**Task input:**
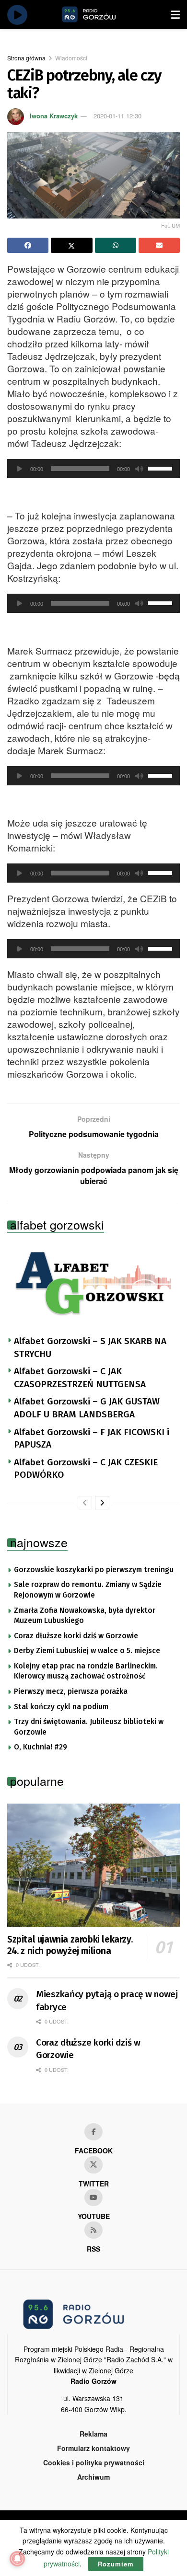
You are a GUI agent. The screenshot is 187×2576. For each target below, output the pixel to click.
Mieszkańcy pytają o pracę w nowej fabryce (107, 2000)
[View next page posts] (102, 1502)
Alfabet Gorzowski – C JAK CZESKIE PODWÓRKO (86, 1469)
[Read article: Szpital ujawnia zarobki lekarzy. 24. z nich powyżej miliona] (93, 1865)
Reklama (93, 2433)
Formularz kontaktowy (93, 2448)
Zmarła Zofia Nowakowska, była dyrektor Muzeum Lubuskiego (84, 1615)
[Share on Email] (159, 245)
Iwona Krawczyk (54, 115)
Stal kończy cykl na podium (61, 1706)
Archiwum (93, 2477)
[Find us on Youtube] (93, 2197)
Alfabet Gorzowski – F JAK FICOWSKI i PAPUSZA (91, 1438)
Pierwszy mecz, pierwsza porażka (71, 1691)
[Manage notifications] (17, 2558)
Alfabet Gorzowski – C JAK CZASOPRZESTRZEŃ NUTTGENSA (80, 1378)
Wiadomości (71, 58)
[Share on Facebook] (27, 245)
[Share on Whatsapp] (115, 245)
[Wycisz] (139, 468)
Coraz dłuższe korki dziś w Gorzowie (76, 1636)
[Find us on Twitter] (93, 2165)
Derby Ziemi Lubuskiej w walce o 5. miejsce (87, 1650)
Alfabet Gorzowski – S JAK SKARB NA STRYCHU (90, 1347)
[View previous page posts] (85, 1502)
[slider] (161, 467)
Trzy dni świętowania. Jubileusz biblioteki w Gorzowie (89, 1726)
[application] (93, 468)
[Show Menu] (175, 14)
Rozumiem (116, 2563)
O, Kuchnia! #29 (40, 1747)
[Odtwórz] (19, 468)
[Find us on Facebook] (93, 2131)
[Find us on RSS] (93, 2230)
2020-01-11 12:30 (117, 115)
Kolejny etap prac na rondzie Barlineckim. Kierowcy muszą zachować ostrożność (86, 1671)
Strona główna (26, 58)
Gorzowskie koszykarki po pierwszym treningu (94, 1569)
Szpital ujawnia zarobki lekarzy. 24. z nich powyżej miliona (69, 1945)
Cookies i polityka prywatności (93, 2462)
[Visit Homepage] (99, 14)
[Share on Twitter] (71, 245)
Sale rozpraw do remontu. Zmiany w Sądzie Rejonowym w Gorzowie (88, 1589)
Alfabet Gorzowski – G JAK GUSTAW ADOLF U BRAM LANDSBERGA (87, 1408)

**What to work on:**
Find every line in the records above that holds the word "powyżej", and copy each one.

**Solution for this task:**
[Read article: Szpital ujawnia zarobki lekarzy. 24. z nich powyżej miliona] (93, 1865)
Szpital ujawnia zarobki lekarzy. 24. z nich powyżej miliona (69, 1945)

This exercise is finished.